Palisis incident

Palisis Main Database Failure

Critical Resolved View vendor source →

Palisis experienced a critical incident on September 16, 2019 affecting Palisis Backend and Palisis Webshops, lasting 3h 32m. The incident has been resolved; the full update timeline is below.

Started
Sep 16, 2019, 10:03 AM UTC
Resolved
Sep 16, 2019, 01:35 PM UTC
Duration
3h 32m
Detected by Pingoru
Sep 16, 2019, 10:03 AM UTC

Affected components

Palisis BackendPalisis Webshops

Update timeline

  1. investigating Sep 16, 2019, 10:03 AM UTC

    We have identified an issue with our deployment today. We will roll back the release to 4.35.10

  2. monitoring Sep 16, 2019, 10:04 AM UTC

    We rolled back the deployment performed today. All systems should be operational again.

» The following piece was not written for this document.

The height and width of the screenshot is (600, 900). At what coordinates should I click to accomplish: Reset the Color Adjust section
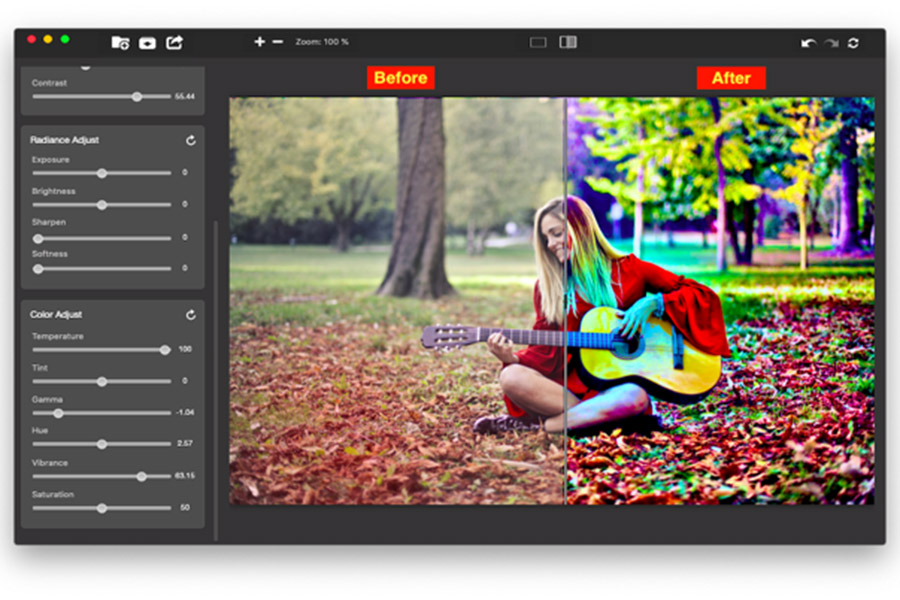190,314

  3. investigating Sep 16, 2019, 10:08 AM UTC

    The issue is not yet resolved. We are further investigating the root cause and keep you updated here

  4. identified Sep 16, 2019, 11:20 AM UTC

    We are still searching for the root cause that our main database is nor responding. Be sure that resolving this issue is our highest priority and all hands are on deck. We are truly sorry for the trouble this creates for you and your business! As soon as we know more we post an update here.

  5. identified Sep 16, 2019, 12:36 PM UTC

    We are in constant contact with our hosting providers to resolve the issue. Unfortunately we still cannot give you an ETA yet.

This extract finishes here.